In the recently published April 2014 National Geographic,
the main article was “Can Coal Ever Be Clean?”
The article described use and abuse of coal in the U.S. and
elsewhere. One of the “clean”
discussions was sequestering carbon dioxide underground in “porous rock
formations.” Believe it or not, the DOE
has spent more than $6.5 billion over the last three decades researching and
testing the technology. That is another
story for another day. As an example of
CO2 sequestration, they sited Statoil, a Norwegian oil and gas company, who
produces gas from the Sleipner gas field in the North Sea. According to the National Geographic, for the
past 17 years the company has been injecting about a million tons of CO2 per
year into a brine-saturated sandstone layer half a mile below the seabed. That formation has so much room that all of
that CO2 has not increased its internal pressure, and there has been no sign of
quakes or leaks.
Switching to a Bloomberg article today, they reported that
several U.S. states are banding together to combat the mounting risks of
earthquakes tied to the disposal of wastewater from hydraulic fracturing for
natural gas.
So what does CO2 sequestration from coal have to do with
disposal of wastewater from hydraulic fracturing for natural gas? Both rely on drilling holes into the ground
with the same equipment. Both rely on
injecting a substance under pressure – one water and the other gas. Drilling for natural gas relies on drilling a
horizontal hole through impervious, impermeable shale and fracturing it to
create porosity and permeability. Sequestration
of CO2 from the combustion of coal relies on horizontal porous and permeable
sandstone formations for storage. So,
both rely on vertical and horizontal pathways to move either a liquid or a gas.
So, how is it that in the coal sequestration case, it is
good to pipe CO2 under pressure back into the porous rock formations and it is
bad to pipe water under pressure back into the porous rock formations? Both require the testing of internal pressure
as a guide for how much can be pumped back into the earth. Clearly water is denser than CO2 and less
compressible than gas. But the big
difference between the two is that CO2 gas expands upon release and will
skyrocket to the surface if there is an earthquake that penetrates the porous sandstone
formation. The concentration of the
escaping CO2 will likely kill all kinds of life on its release.
The National Geographic interviewed geophysicists Mark
Zoback and Steven Gorelick of Stanford University. Both argued that at sites where the rock is
brittle and faulted – most sites in their view – the injection of carbon
dioxide might trigger small earthquakes that, even if otherwise harmless, might
crack the overlying shale and allow CO2 to leak. Zoback and Gorelick consider carbon storage
“an extremely expensive and risky strategy.”
Bloomberg reported (in the same article as above mentioned)

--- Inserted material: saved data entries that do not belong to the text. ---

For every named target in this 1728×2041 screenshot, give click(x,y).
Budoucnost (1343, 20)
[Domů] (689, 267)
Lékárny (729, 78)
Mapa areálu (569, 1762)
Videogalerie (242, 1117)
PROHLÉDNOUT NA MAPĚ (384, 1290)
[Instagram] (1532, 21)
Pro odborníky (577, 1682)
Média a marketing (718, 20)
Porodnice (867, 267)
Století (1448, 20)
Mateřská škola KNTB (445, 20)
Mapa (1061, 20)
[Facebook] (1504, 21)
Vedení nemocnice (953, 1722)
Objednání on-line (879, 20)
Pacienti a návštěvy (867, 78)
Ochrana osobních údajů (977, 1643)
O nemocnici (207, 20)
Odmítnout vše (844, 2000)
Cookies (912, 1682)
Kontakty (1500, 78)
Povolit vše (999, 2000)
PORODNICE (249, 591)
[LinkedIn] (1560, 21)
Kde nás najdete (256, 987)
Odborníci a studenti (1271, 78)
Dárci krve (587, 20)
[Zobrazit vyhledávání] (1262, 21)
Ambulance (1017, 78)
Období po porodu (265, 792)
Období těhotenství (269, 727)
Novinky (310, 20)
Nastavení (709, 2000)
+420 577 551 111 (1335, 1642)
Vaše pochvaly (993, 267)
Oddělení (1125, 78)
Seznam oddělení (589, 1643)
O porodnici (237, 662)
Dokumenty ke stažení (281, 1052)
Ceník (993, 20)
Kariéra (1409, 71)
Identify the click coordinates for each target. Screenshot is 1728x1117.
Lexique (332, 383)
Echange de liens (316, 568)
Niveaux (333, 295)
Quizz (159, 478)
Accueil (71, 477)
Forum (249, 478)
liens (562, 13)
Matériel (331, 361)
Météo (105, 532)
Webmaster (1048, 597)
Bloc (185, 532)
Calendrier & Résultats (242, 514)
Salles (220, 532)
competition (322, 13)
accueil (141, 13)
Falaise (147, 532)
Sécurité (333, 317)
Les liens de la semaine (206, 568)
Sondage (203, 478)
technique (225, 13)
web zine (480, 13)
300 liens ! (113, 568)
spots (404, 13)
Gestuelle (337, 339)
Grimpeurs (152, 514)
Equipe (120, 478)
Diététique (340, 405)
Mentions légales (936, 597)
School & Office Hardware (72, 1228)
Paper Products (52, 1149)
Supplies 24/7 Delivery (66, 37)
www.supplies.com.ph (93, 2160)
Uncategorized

that according to the U.S. Geological Survey, pumping fracking wastewater
underground has been linked to six-fold jump in earthquake in the central U.S.
from 2000 to 2011.
Source: EPA - Overview of Greenhouse Gases |
While I am an advocate of solar and other renewables,
uranium, coal, and oil are the most energy dense materials in the world and
therefore the most efficient. See the below first chart - uranium is literally off the chart.
That would
be why they were developed first. We
need them until something better can be developed. Coal usage is on the decrease for reasons
mentioned above, in addition to more efficient homes, more efficient
appliances, the introduction of LED light bulbs (FYI, lighting represents 66%
of the average U.S. household consumption of electricity), etc. Along with that decrease in coal use, CO2
emissions are down significantly since 2004. The chart shows a decrease of over 10% in 7 years.
Source: EPA - Overview of Greenhouse Gases |
The U.S. has not had a coherent energy policy in years. Let's set one up and then decide how to proceed.